Dr. C. Everett Koop, Reagan's surgeon general, has said that because of "intradepartmental politics" he was cut out of all AIDS discussions for the first five years of the Reagan administration. The reason, he explained, was "because transmission of AIDS was understood to be primarily in the homosexual population and in those who abused intravenous drugs." The president's advisers, Koop said, "took the stand, 'They are only getting what they justly deserve."So, what is the distance between knowledge of apathy and inaction to belief that some people in the govt caused AIDS? A couple of inches? A Mile? Is it so hard to believe that some people might believe this? I think these are incredibly important questions.

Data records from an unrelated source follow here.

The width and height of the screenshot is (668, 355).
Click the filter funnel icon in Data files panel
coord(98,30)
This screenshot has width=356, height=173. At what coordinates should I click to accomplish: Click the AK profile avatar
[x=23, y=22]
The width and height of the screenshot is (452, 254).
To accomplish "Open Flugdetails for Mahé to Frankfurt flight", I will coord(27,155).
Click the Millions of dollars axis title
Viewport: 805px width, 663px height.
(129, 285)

And Obama needs to take a speech and talk about HIV/AIDS again. Here (reprinted) is his HIV/AIDS Plan (I'd call it an overview more than a plan) the original pdf. is here. He can't just say that Wright is wrong, he needs to take a positive stand about this disease, and how it is ravaging people here in the US and around the world, needlessly, because people aren't protecting themselves.
What Rev. Wright said two days ago at the National Press Club: (whole transcript here) It was a good speech overall.

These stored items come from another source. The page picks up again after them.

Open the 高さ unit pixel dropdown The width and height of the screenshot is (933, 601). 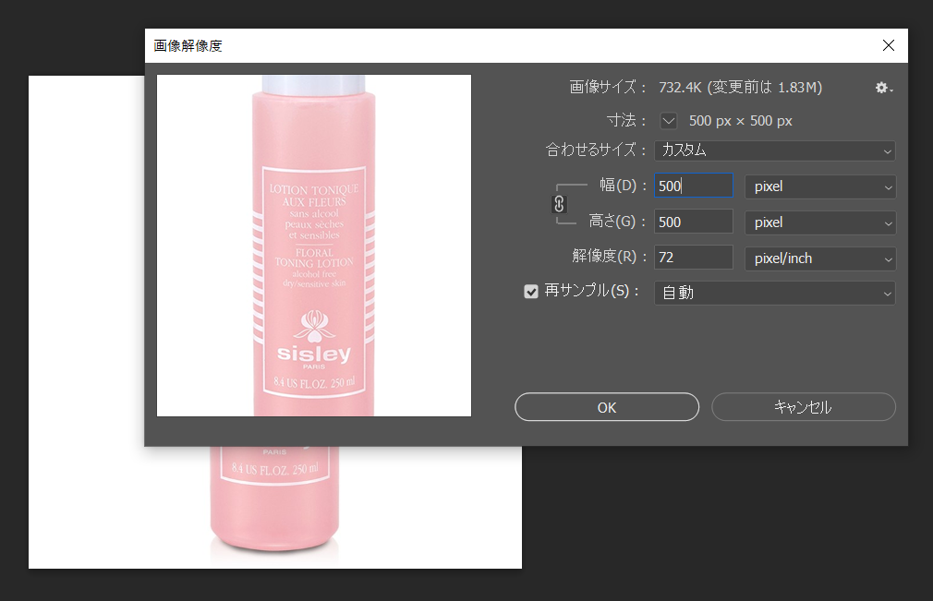click(819, 222)
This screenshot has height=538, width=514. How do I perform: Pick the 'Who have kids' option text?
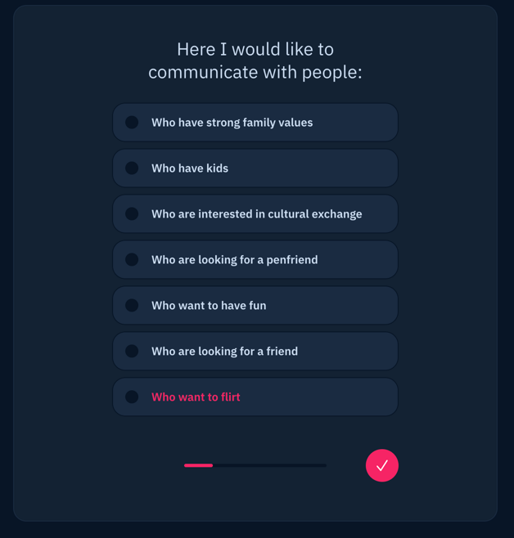[190, 168]
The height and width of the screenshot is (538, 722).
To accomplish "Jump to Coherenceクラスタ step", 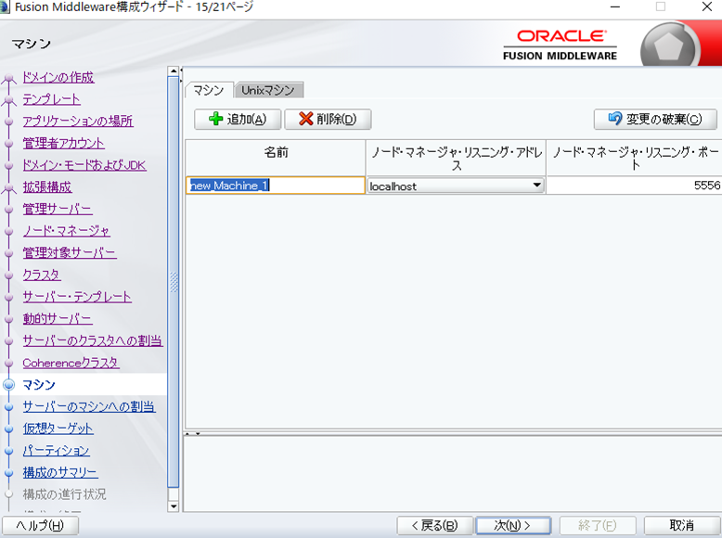I will [x=71, y=363].
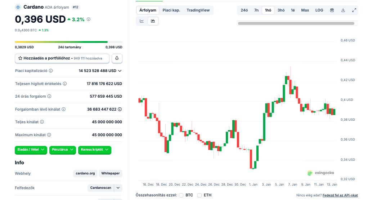Select the 7n time range
The width and height of the screenshot is (372, 200).
(256, 10)
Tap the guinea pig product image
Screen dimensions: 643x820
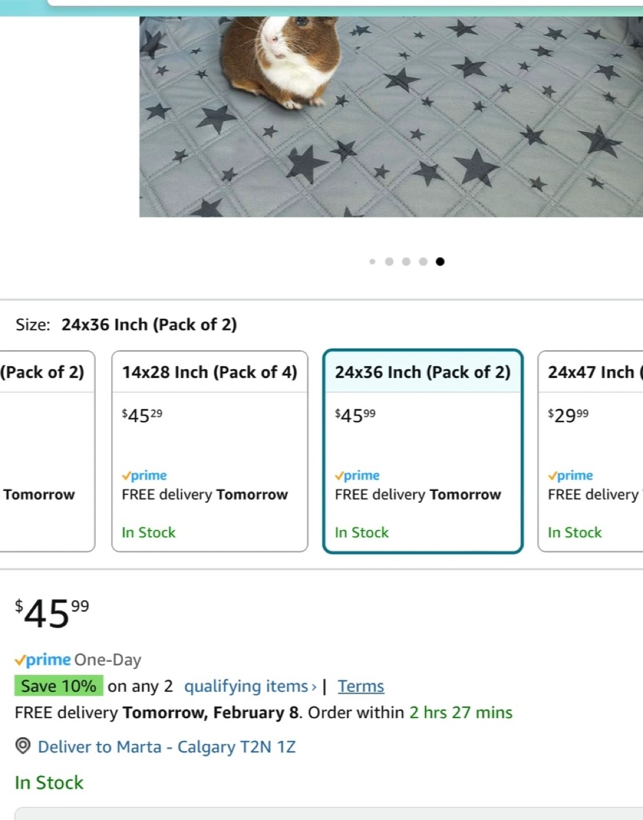click(391, 117)
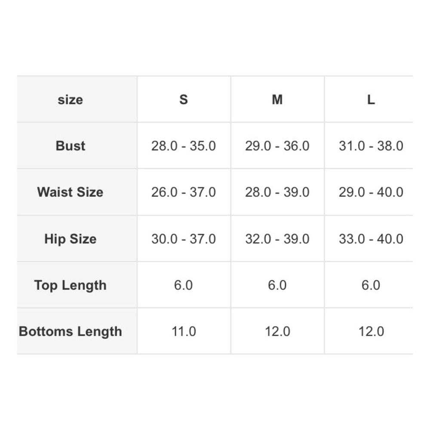430x430 pixels.
Task: Click the Waist Size row label
Action: click(71, 192)
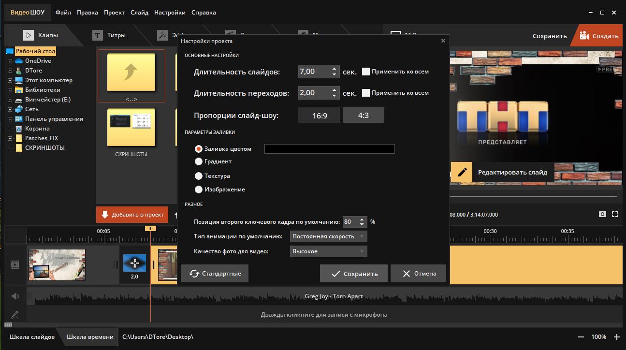The image size is (626, 350).
Task: Click the black fill color swatch
Action: coord(329,149)
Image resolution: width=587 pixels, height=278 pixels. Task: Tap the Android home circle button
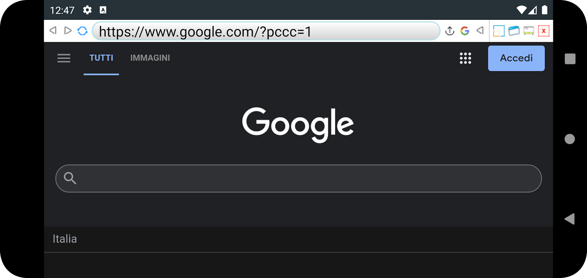coord(570,139)
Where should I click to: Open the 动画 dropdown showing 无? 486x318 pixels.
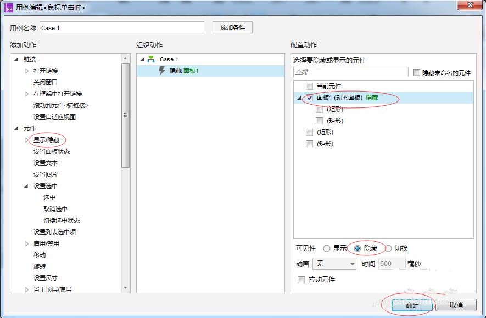334,264
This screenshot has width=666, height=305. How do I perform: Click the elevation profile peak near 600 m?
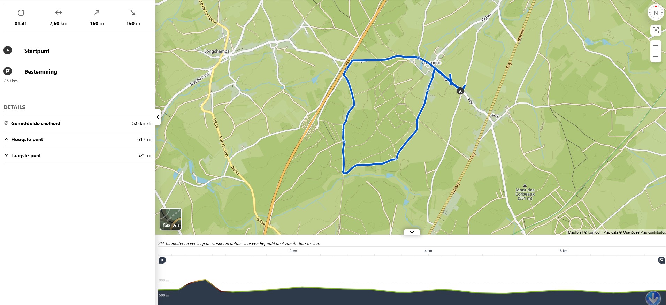tap(205, 280)
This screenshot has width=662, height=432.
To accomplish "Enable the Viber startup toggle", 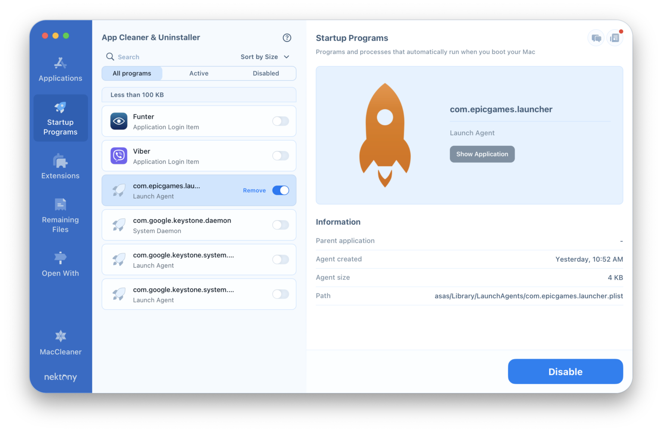I will pyautogui.click(x=281, y=156).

MODERATOR: In your sermon, you said the government lied about inventing the HIV virus as a means of genocide against people of color. So I ask you: Do you honestly believe your statement and those words?
WRIGHT: Have you read Horowitz's book, "Emerging Viruses: AIDS and Ebola," whoever wrote that question? Have you read "Medical Apartheid"? You've read it?
(UNKNOWN): Do you honestly believe that (OFF-MIKE)
WRIGHT: Oh, are you -- is that one of the reporters?
MODERATOR: No questions...
(CROSSTALK)
WRIGHT: No questions from the floor. I read different things. As I said to my members, if you haven't read things, then you can't -- based on this Tuskegee experiment and based on what has happened to Africans in this country, I believe our government is capable of doing anything.
In fact, in fact, in fact, one of the -- one of the responses to what Saddam Hussein had in terms of biological warfare was a non- question, because all we had to do was check the sales records. We sold him those biological weapons that he was using against his own people.
So any time a government can put together biological warfare to kill people, and then get angry when those people use what we sold them, yes, I believe we are capable.